Potential Therapeutic Effect of Natural Killer Cells on Doxorubicin-Resistant Breast Cancer Cells In Vitro

Abstract

Objective: The aim of this study was to explore the therapeutic effect of natural killer (NK) cells on human doxorubicin-sensitive and resistant breast adenocarcinoma.

Methods: Human doxorubicin-sensitive and resistant breast cancer cell lines (MCF-7 and MCF-7/ADR) were tagged with renilla luciferase (Rluc) (MCF-7/RC and MCF-7/ADR/RC). NK cells were tagged with enhanced firefly luciferase (effluc) using a recombinant retrovirus transfection (NKF). Expression of Rluc, effluc, and NK cell surface markers CD16, CD56 as well as death receptors, DR4 and DR5, were assessed by using flow cytometry. In vitro cytotoxic effect of NK to MCF-7 and MCF-7/ADR was measured and in vivo bioluminescence imaging was also performed to visualize MCF-7/RC, MCF-7/ADR, and NKF in an animal model.

Results: NK92-MI, MCF-7, and MCF-7/ADR cells were successfully labeled with Rluc or effluc.
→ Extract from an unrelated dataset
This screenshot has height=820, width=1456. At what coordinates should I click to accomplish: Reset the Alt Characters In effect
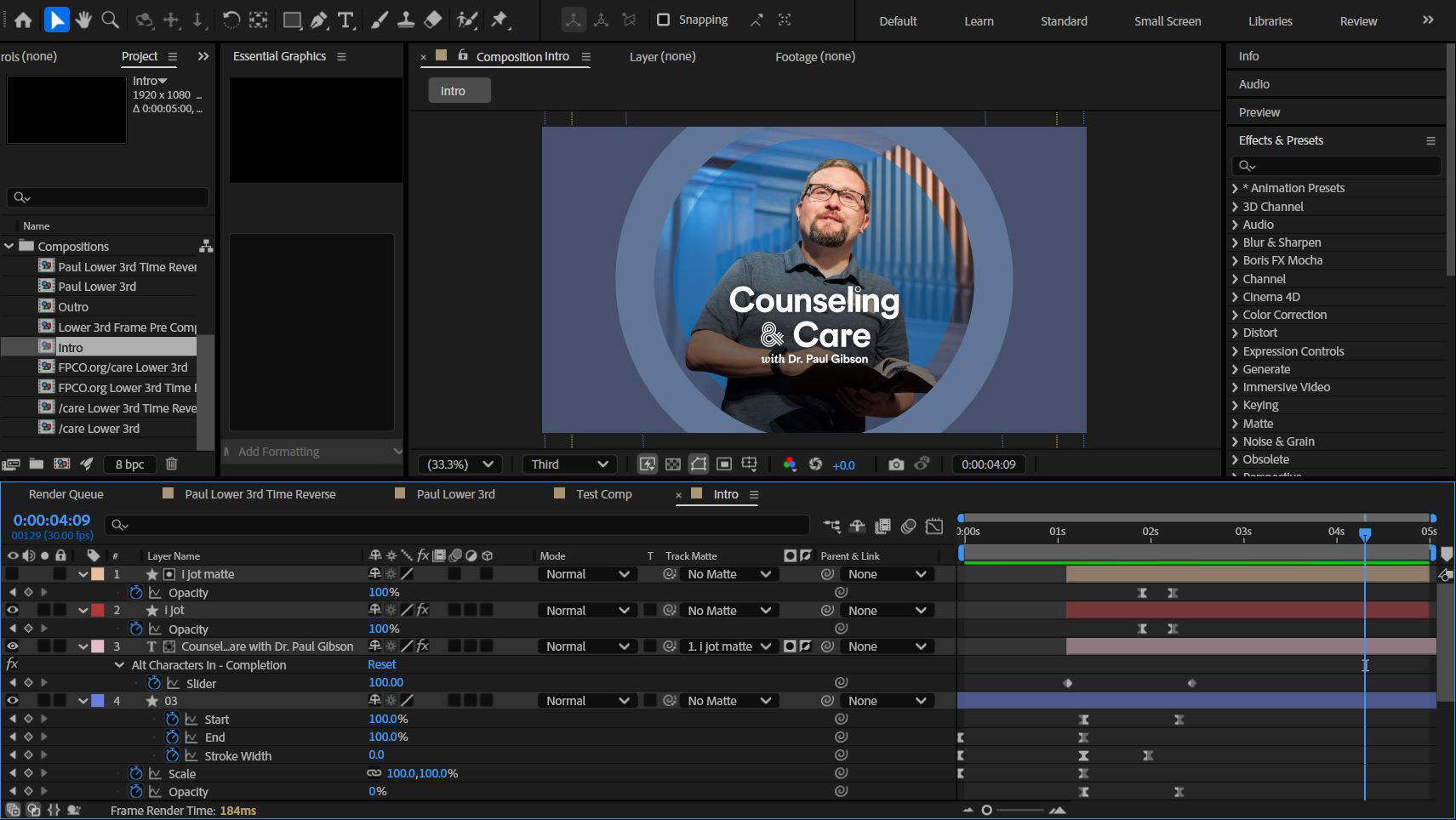point(381,664)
Both the target breast cancer cells (with Rluc) and therapeutic NK cells (with effluc) were noninvasively visualized in nude mice. Doxorubicin-resistant breast cancer cells (MCF-7/ADR) presented a higher expression of DR5 and were more sensitive to NK cells compared with doxorubicin-sensitive breast cancer cells (MCF-7).
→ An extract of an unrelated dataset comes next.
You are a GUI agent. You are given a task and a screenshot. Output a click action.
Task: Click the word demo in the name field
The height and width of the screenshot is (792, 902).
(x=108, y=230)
Conclusion: The results of present study suggest that NK cell therapy has a therapeutic effect on doxorubicin-sensitive and resistant breast cancer cells.

Fig 1. Establishment of stable cell lines expressing reporter genes.
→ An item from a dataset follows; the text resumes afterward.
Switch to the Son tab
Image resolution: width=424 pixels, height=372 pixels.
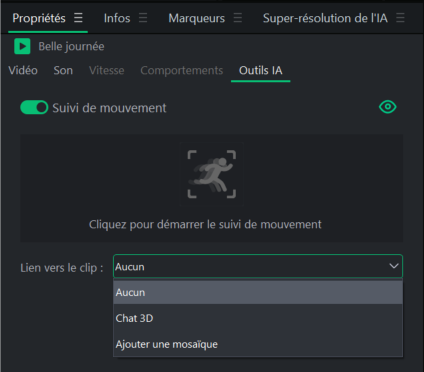(x=63, y=70)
(A) Mcherry gene expression in DOX-sensitive and resistant breast cancer cells (MCF-7/RC, MCF-7/ADR/RC) was determined by using FACS.(B) effluc gene expression in NKF cell lines was determined by using FACS. PE = phycoerythrin. (C) Immunofluorescent staining of NKF cells using anti-Thy1.1-PE to assess effluc protein expression.(D) Mcherry expression under microscopy in MCF-7/RC and MCF-7/ADR/RC cells (10x).

Fig 2. Phenotype analysis of NK92-MI and NKF cells by flow cytometry.

NK92-MI and NKF cells did not express CD16. NK92-MI and NKF cells expressed CD56. Experiments were performed at least in triplicate.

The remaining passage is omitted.